Taylorisation de l’emploi de bureau

Aux salariés du tertiaire, aux fonctions commerciales ou aux emplois intellectuels, à cet ensemble que l’on appelle plus justement « emplois de bureau », il est de plus en plus demandé d’appliquer des procédures, d’effectuer des reportings, de produire des comptes rendus justifiant leur activité et les résultats qu’ils génèrent.

série taylorisme

Sous prétexte de crise ou de « culture de la performance », on leur fait noter et consigner ce qu’ils ont fait, ce qu’ils vont faire, quand, comment, en quelle quantité… On leur fixe un objectif, et on leur assigne la série de tâches qui garantit l’atteinte de cet objectif. Au final, un employé pourra bientôt passer 1/3 de son temps à justifier qu’il a bien travaillé durant les deux autres tiers. En plus de son travail de première nature, il a un travail de seconde nature qui consiste à prendre connaissance d’une méthodologie fixée, à l’appliquer, et à démontrer qu’il l’a appliquée. 

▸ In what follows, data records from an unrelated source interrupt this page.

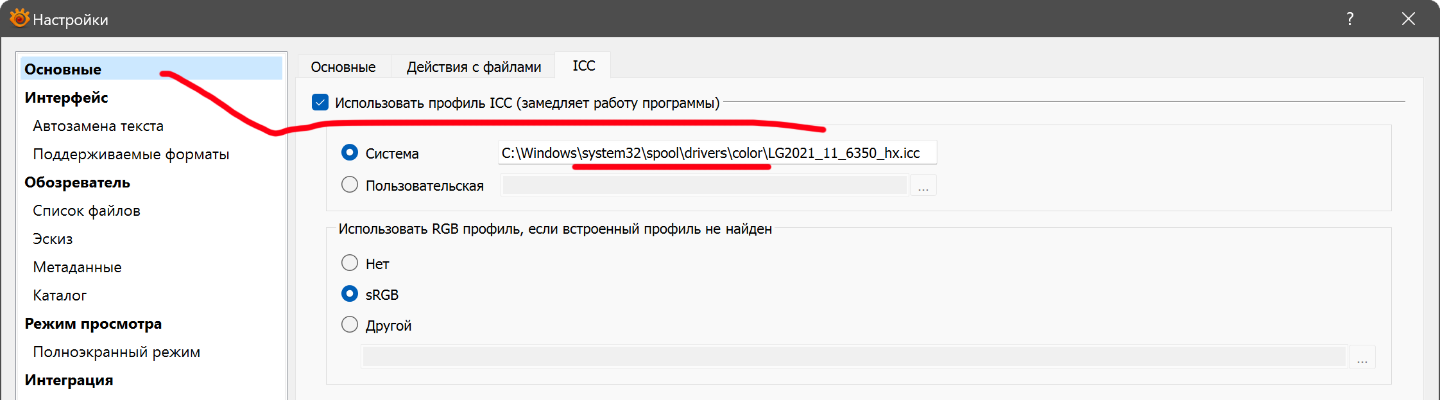Viewport: 1440px width, 400px height.
Task: Select the Пользовательская profile radio button
Action: point(350,185)
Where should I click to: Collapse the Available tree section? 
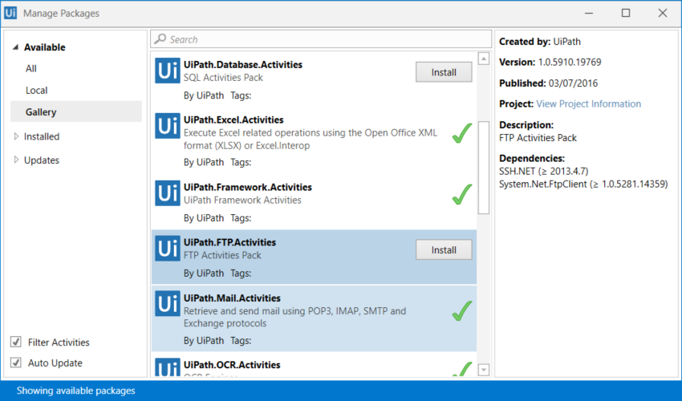click(16, 47)
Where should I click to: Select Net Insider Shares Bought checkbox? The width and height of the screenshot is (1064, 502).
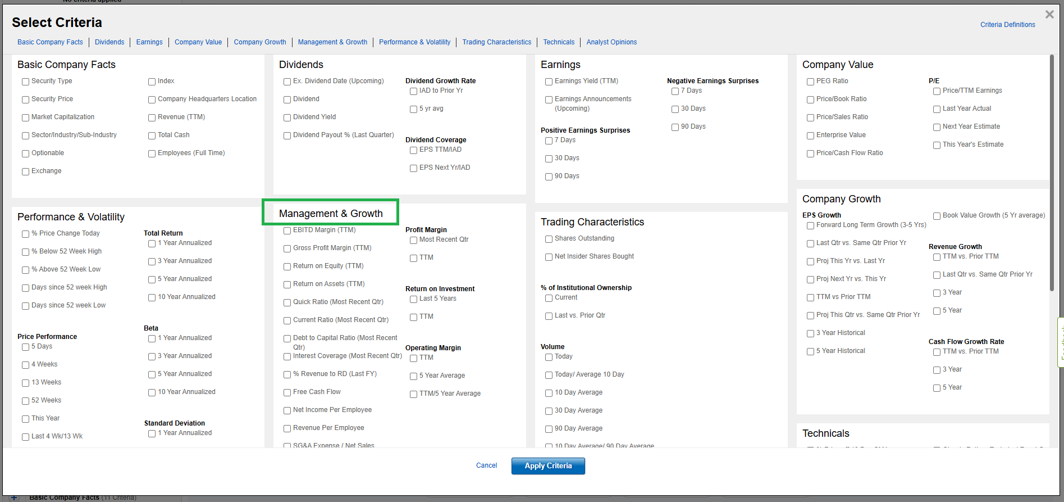point(549,257)
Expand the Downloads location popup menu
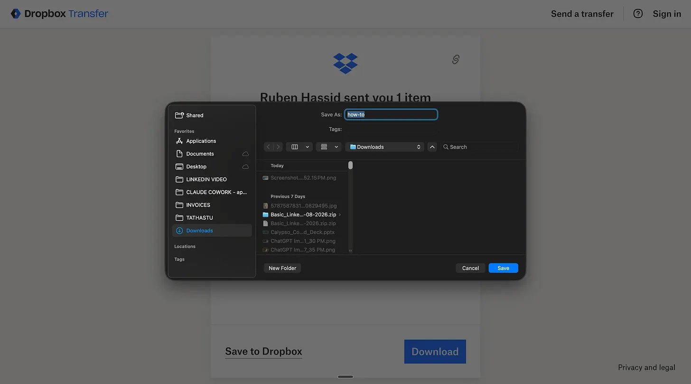This screenshot has width=691, height=384. click(x=385, y=147)
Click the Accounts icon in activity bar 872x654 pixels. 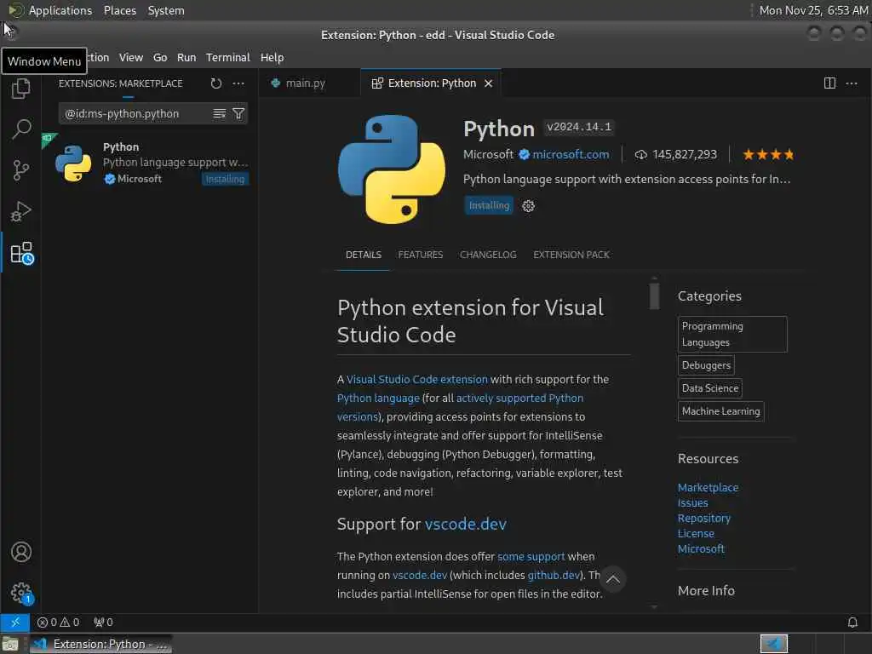21,552
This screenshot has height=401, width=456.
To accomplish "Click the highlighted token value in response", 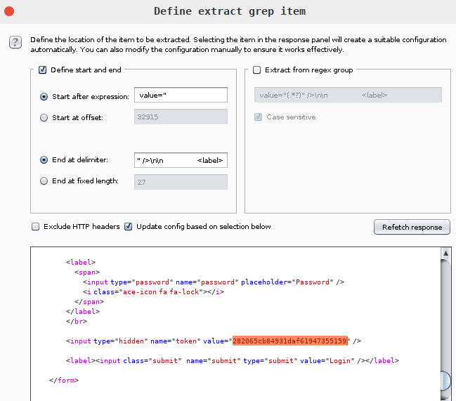I will [290, 341].
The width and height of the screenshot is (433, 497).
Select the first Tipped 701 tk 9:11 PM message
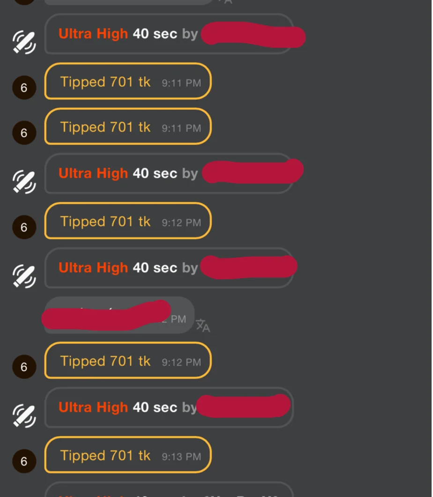point(128,81)
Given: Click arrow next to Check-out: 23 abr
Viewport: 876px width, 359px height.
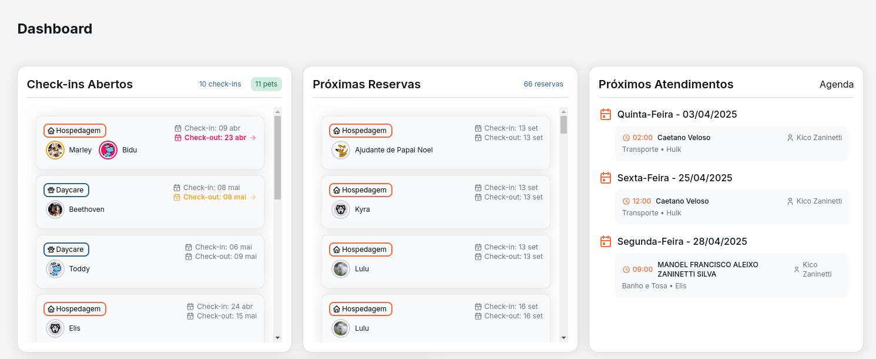Looking at the screenshot, I should pos(253,138).
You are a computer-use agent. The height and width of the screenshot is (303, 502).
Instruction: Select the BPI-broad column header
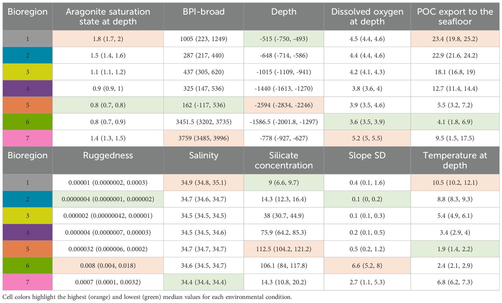tap(204, 12)
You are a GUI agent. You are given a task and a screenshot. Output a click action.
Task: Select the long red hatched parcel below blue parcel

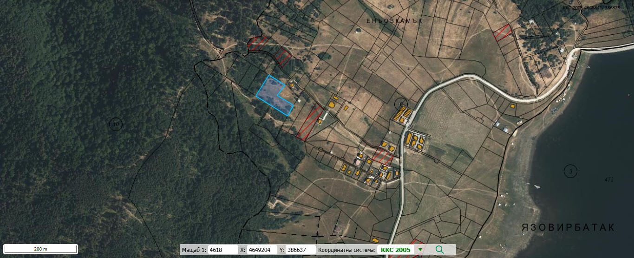(309, 123)
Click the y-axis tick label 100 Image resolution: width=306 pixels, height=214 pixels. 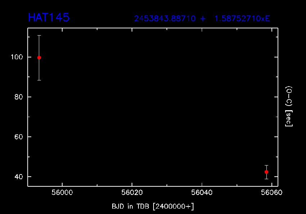click(x=17, y=57)
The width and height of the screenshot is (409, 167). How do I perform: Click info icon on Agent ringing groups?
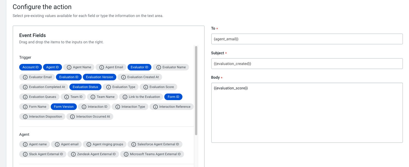[x=89, y=144]
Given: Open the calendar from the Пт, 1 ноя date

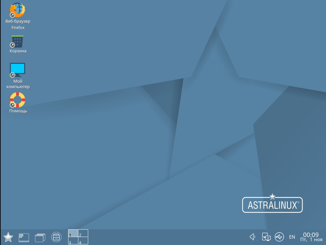Looking at the screenshot, I should coord(310,240).
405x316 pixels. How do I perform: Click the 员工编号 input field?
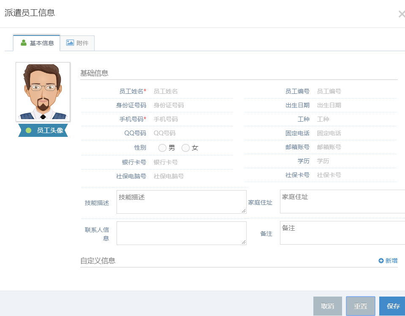click(x=356, y=91)
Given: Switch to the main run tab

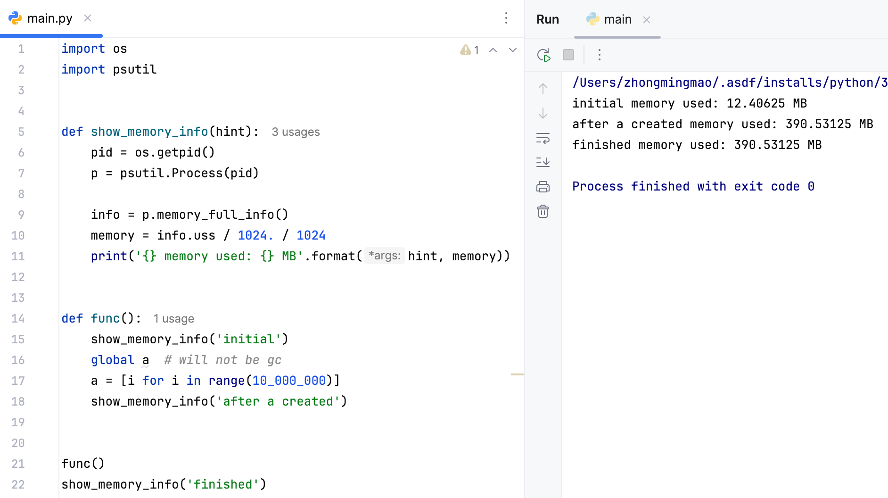Looking at the screenshot, I should tap(617, 19).

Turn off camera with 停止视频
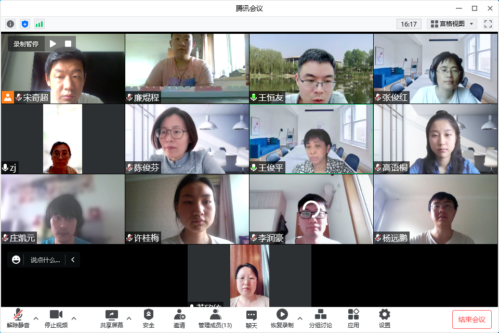[x=56, y=318]
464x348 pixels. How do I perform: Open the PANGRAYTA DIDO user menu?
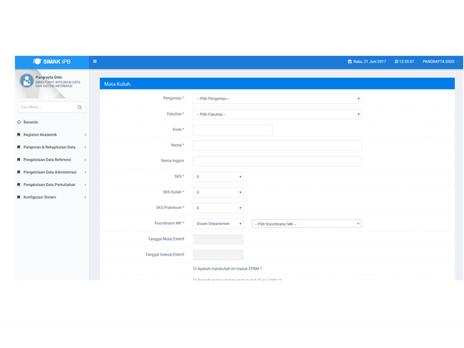pos(440,61)

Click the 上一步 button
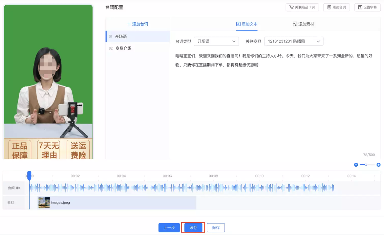[x=169, y=227]
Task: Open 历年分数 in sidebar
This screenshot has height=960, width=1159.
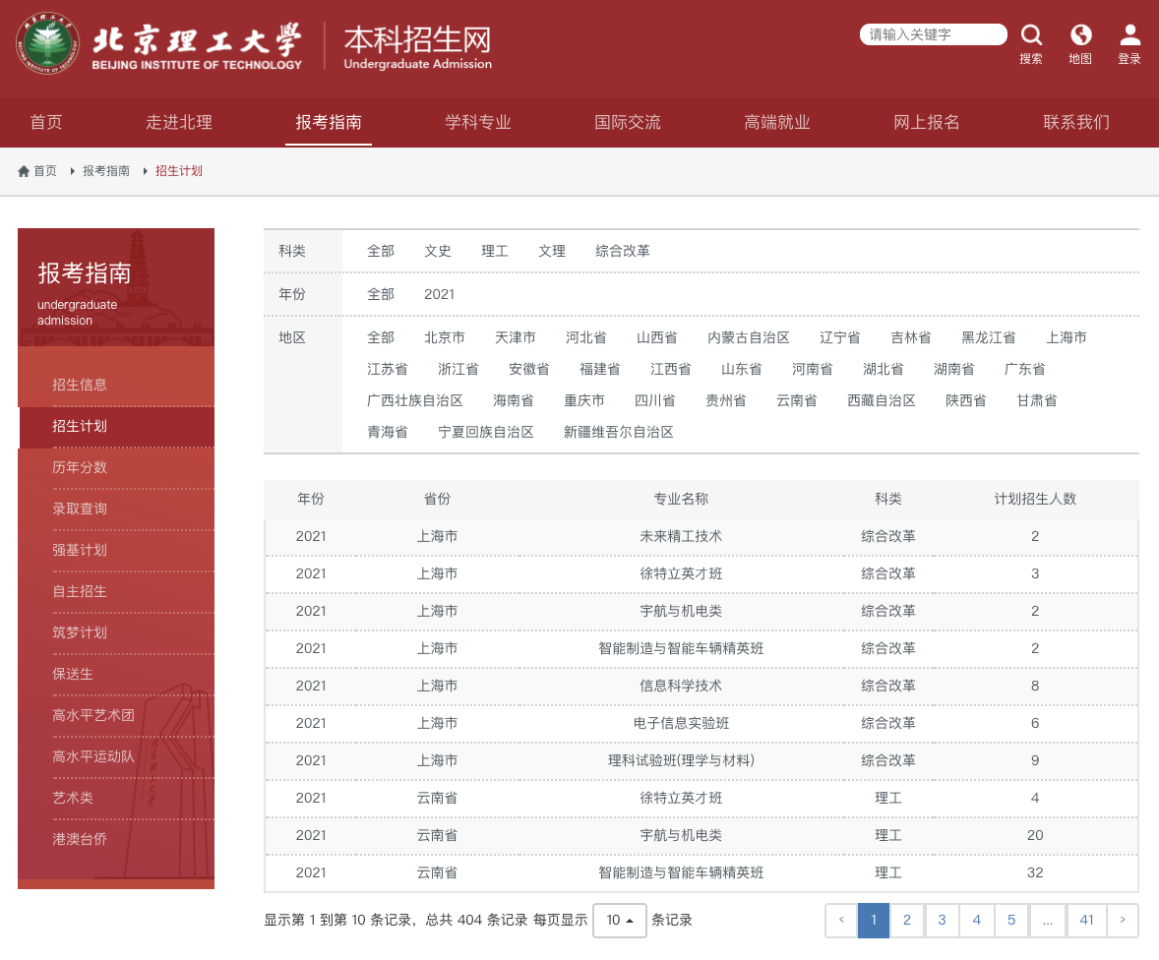Action: [x=80, y=467]
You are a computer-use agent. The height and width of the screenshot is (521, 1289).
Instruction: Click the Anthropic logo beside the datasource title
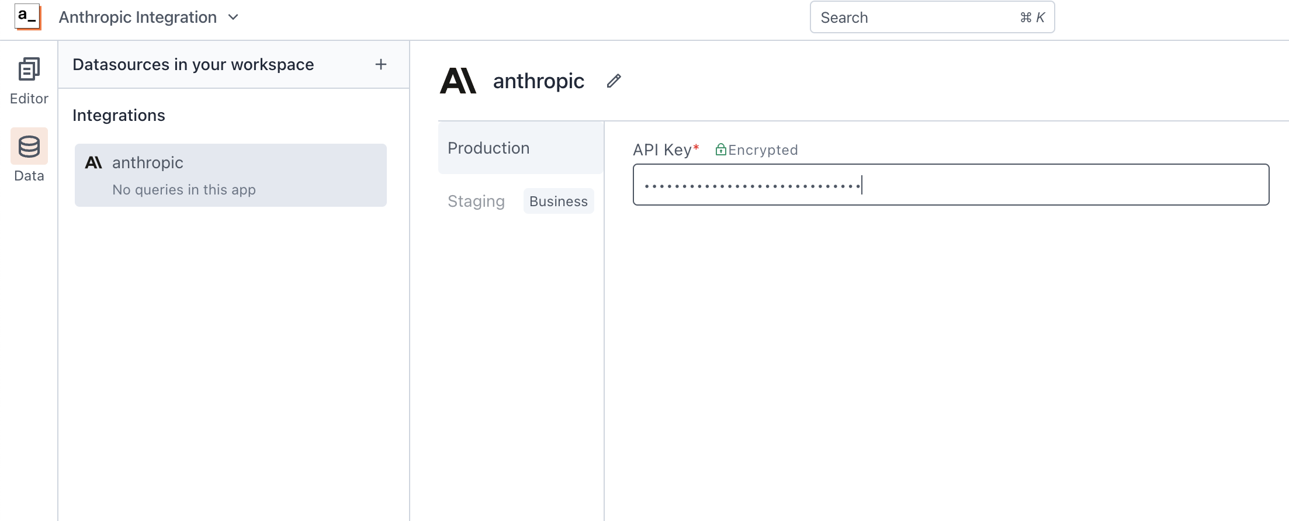458,81
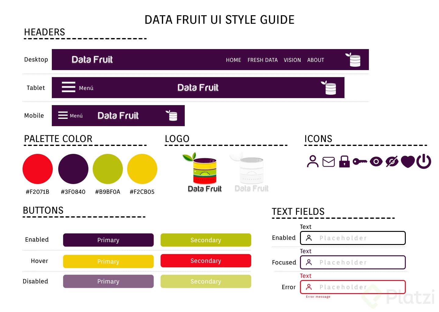Select the user profile icon
Image resolution: width=439 pixels, height=312 pixels.
313,161
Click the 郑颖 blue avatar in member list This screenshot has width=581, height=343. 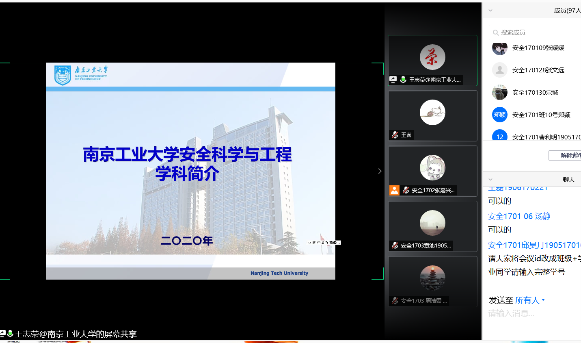pyautogui.click(x=500, y=115)

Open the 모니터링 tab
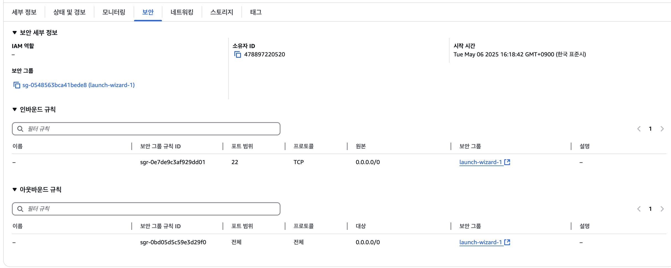[114, 12]
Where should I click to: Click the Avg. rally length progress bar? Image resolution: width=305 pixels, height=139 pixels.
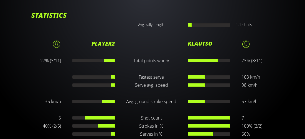(209, 25)
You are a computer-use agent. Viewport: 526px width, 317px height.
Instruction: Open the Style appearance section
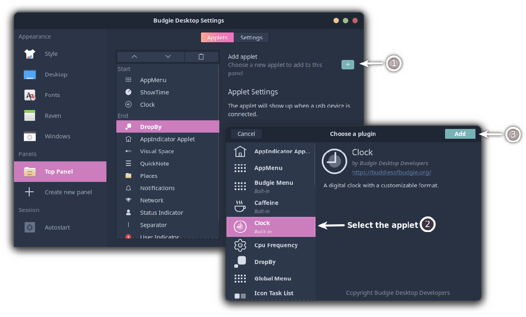[x=51, y=54]
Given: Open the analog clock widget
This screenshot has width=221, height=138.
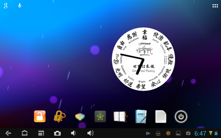Looking at the screenshot, I should coord(144,59).
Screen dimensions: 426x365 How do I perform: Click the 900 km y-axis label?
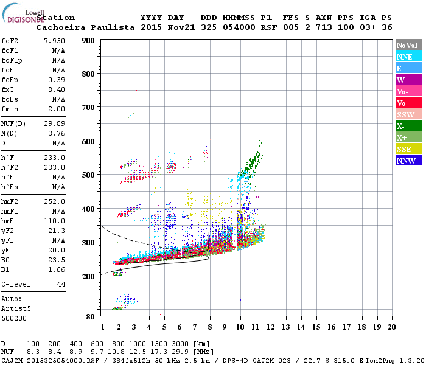click(x=88, y=41)
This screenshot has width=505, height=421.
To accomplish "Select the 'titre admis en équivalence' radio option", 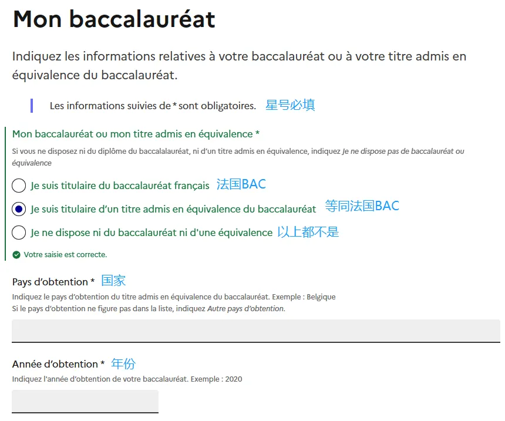I will tap(19, 210).
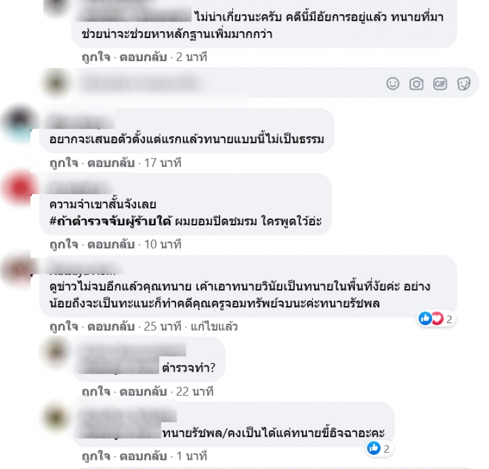The width and height of the screenshot is (489, 469).
Task: Reply to the comment posted 17 นาที ago
Action: click(111, 163)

Cet impératif de « reporting » pose la question de l’efficacité, du flicage, mais aussi et surtout de la liberté d’exercice de son métier, de l’autonomie des travailleurs. Pour vérifier et mesurer scrupuleusement l’efficacité du travail, pour connaître ce qui ne va pas ou ce qui pourrait aller mieux, il faut nécessairement en passer par le décorticage de celui-ci, la décomposition méthodique des tâches… Là où auparavant on demandait à un employé d’atteindre un point B depuis le point A, on lui apprend désormais à marcher : comment il doit mettre un pied devant l’autre, comment se décompose le mouvement de la marche, par quelles étapes successives il doit passer… A l’arrivée, on lui demande non seulement d’être parvenu au point B mais également de prouver par une multitude d’indicateurs qu’il s’est bien déhanché de la façon qu’on attendait.

Ces emplois de bureaux suivent en fin de compte le chemin des emplois industriels : on assiste à leur taylorisation. Les tâches s’industrialisent ; le métier des employés qualifiés revient de plus en plus à appliquer une feuille de route prédéfinie qui déroule chaque tâche en une série d’actions à opérer dans le bon ordre ; le savoir-faire que ces tâches contiennent réside de moins en moins dans le salarié qui les réalise et de plus en plus dans les méthodes et standards définis par l’entreprise. De ces personnes qualifiées, on n’attend plus la qualité mais la quantité : reproduire en masse le niveau de qualité conçu par l’entreprise et contrôlé par celle-ci en temps réel.

On peut imaginer que l’automatisation de ces emplois de bureau sera beaucoup plus facile et plus rapide qu’elle ne le fut pour l’industrie.